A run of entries
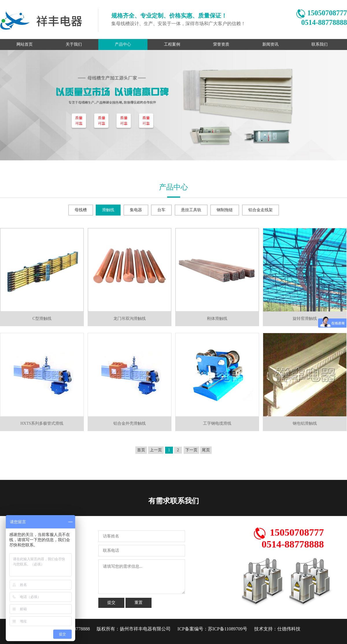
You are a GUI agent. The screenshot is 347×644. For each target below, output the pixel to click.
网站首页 (25, 44)
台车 (161, 210)
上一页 (156, 450)
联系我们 (320, 44)
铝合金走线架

## What you need to do
Could you rewrite all the entries above as a numbered list, one line per item, with blank lines skipped and the pictures left out?

## Task result
1. You are a GUI agent. The screenshot is 347×644. For each target below, output the pixel to click.
2. 网站首页 (25, 44)
3. 台车 (161, 210)
4. 上一页 (156, 450)
5. 联系我们 (320, 44)
6. 铝合金走线架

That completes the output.